June 16, 2009: Russia used its veto in the UN Security Council to block the continuation of  the UN monitoring team that has been patrolling the border between Georgia and the separatist province of Abkhazia (which was recently annexed by Russia.)

June 10, 2009: In Ingushetia, a senior judge was killed by Islamic militants, while she was taking her children to school. The judge, Aza Gazgireyeva, had been investigating earlier attacks. Killing judges and senior police officials is a favorite tactic in the region, as it often discourages prosecution of criminals.

June 9, 2009: A series of raids and search operations along the Chechnya-Ingushetia border are believed to have led to the death of Islamic terrorist leader Doku Umarov. He replaced the former head of the "Caucasus Emirate", Abdul-Khalim Sadulayev, who was killed three years ago. It later turned out that the dead man was not Doku Umarov (who has been fighting the Russians since 1994).
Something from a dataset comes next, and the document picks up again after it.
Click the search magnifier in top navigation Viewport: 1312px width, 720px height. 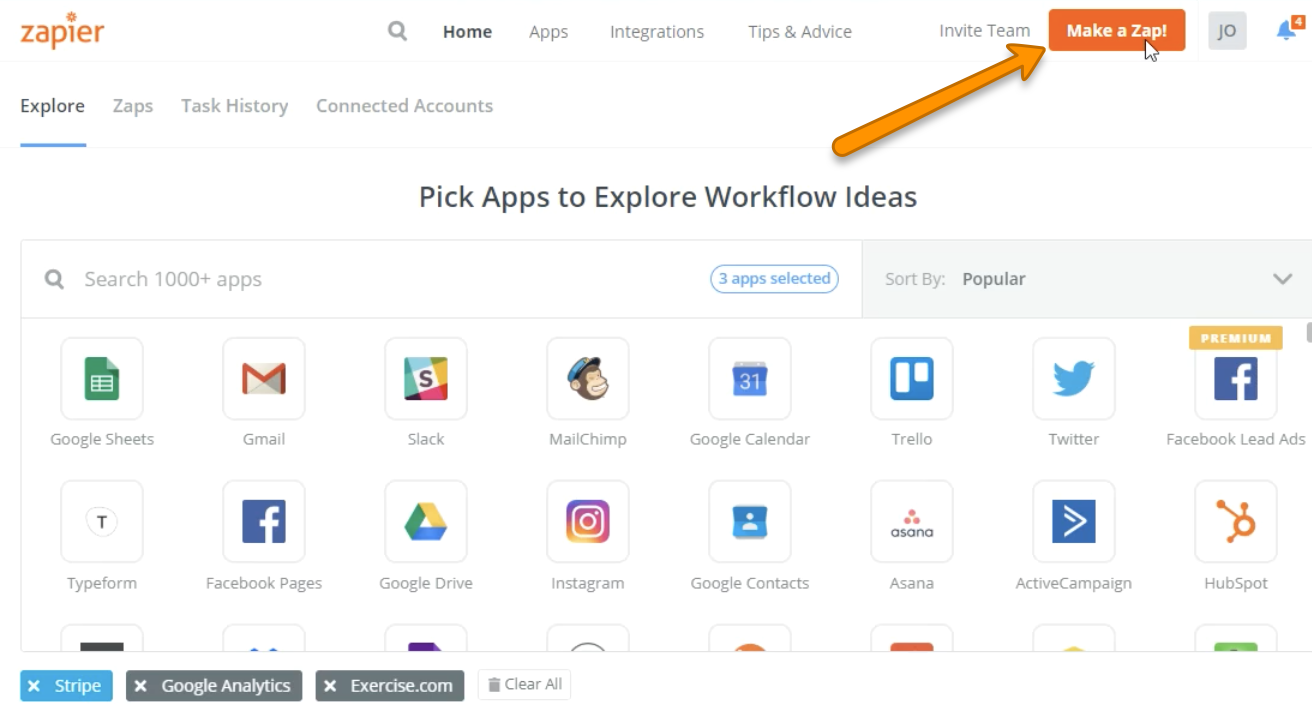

June 5, 2009: The interior minister of Dagestan (Lieutenant General Adilgerei Magomedtagirov), while leaving a wedding reception,  was assassinated by a sniper. This was the fourth attempt to kill him in the last four years. Police are not sure if the killers were Islamic militants, political rivals or gangsters. All three groups were out to get Magomedtagirov.
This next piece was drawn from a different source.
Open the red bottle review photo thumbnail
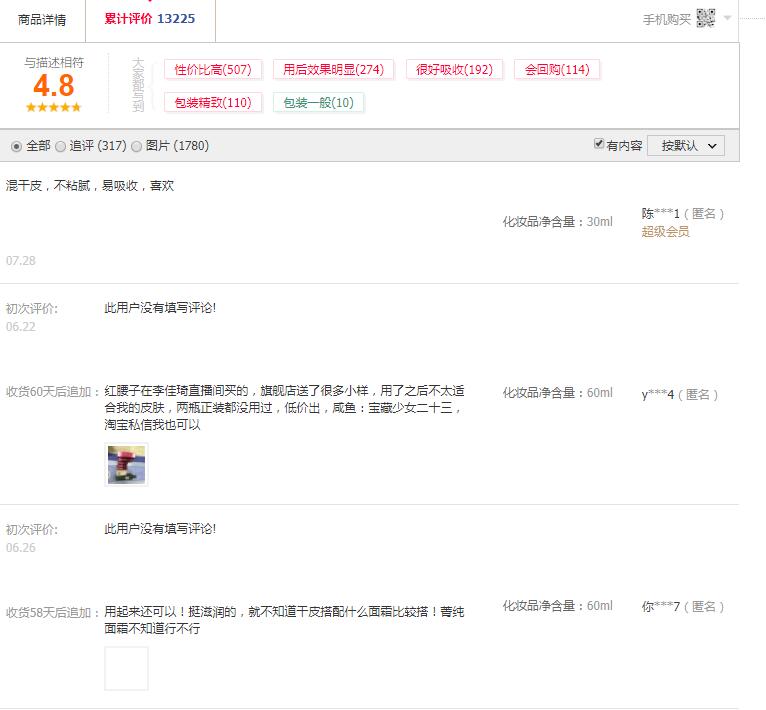766x710 pixels. tap(126, 465)
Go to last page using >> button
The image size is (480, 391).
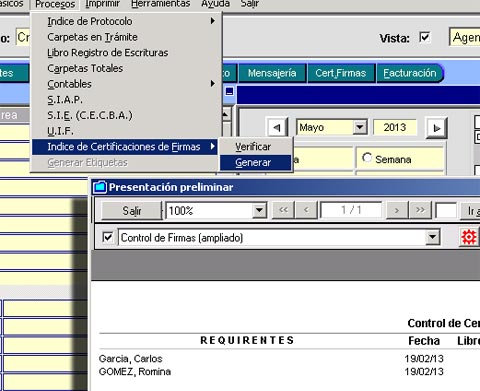tap(420, 210)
June 1, 2009: Police charged two Ingush men with building the bomb used in a 2007 train bombing that injured 30 people. The incident occurred on the rail line between Moscow and St Petersburg. Police are still searching for the man who placed the bomb.
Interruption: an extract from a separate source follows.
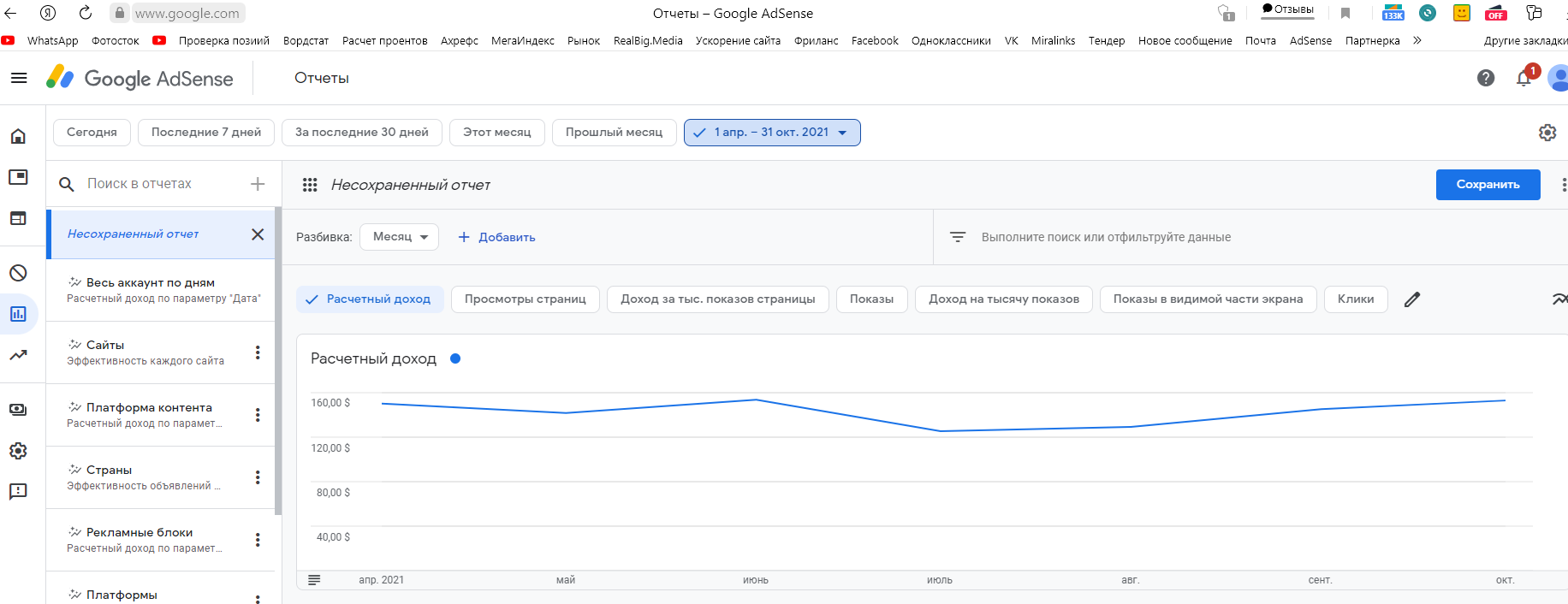Expand the Месяц breakdown dropdown
The image size is (1568, 604).
coord(399,237)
May 29, 2009: The government told the UN that it will veto any attempt to impose more sanctions on North Korea, the wake of the recent North Korea nuclear weapons test. Russia wants to try and talk North Korea down from its increasingly dire positions (politically and economically). Meanwhile, 1,600 kilometers east of the capital, a chemical munitions destruction plant (built with American technical and financial assistance) was opened. The plant will destroy over two million artillery shells filled with nerve gas.

May 28, 2009: In the southern (Caucasus) province of Kabardino-Balkaria, police killed three Islamic terrorists, one of them a leader (of a 2005 attack that killed 130 people), Anzor Astemirov. Elsewhere, police arrested several dozen active and retired military officers, who had been stealing and smuggling  millions of dollars worth of anti-aircraft missile parts out of the country each year. Police seized 22 tons of such parts. The gang also had members in Belarus and Ukraine. Such scams actually date back to the Soviet period, and grew more ambitious in the 1980s, just before the Soviet Union collapsed.

May 26, 2009:  In Dagestan, which borders Chechnya, an assassin killed a senior Moslem cleric, who had been outspoken in his opposition to Islamic radicalism.

May 24, 2009: Ingushetia, in the Caucasus, and neighboring Chechnya, was the scene of several clashes between police and various armed groups (political, or just gangsters) in the last week. Nothing unusual in this part of Russia, especially when you consider that the political corruption here is pretty bad. There aren't many people involved in making these attacks, which include roadside bombs, assassinations and ambushes, and more police are being assigned to hunt down the terrorists.

May 21, 2009: A military communications satellite was launched from the Plesetsk space center (some 800 kilometers north of the capital, near the port of Archangel). In the last few years,  Russia has been rebuilding its satellite fleet, which had deteriorated in the 1990s, when there was no money to replace satellites that had worn out (most have useful lives of less than ten years.) The Russian satellite fleet is much smaller than the Soviet one, but uses higher quality birds, since there is now access to more Western technology.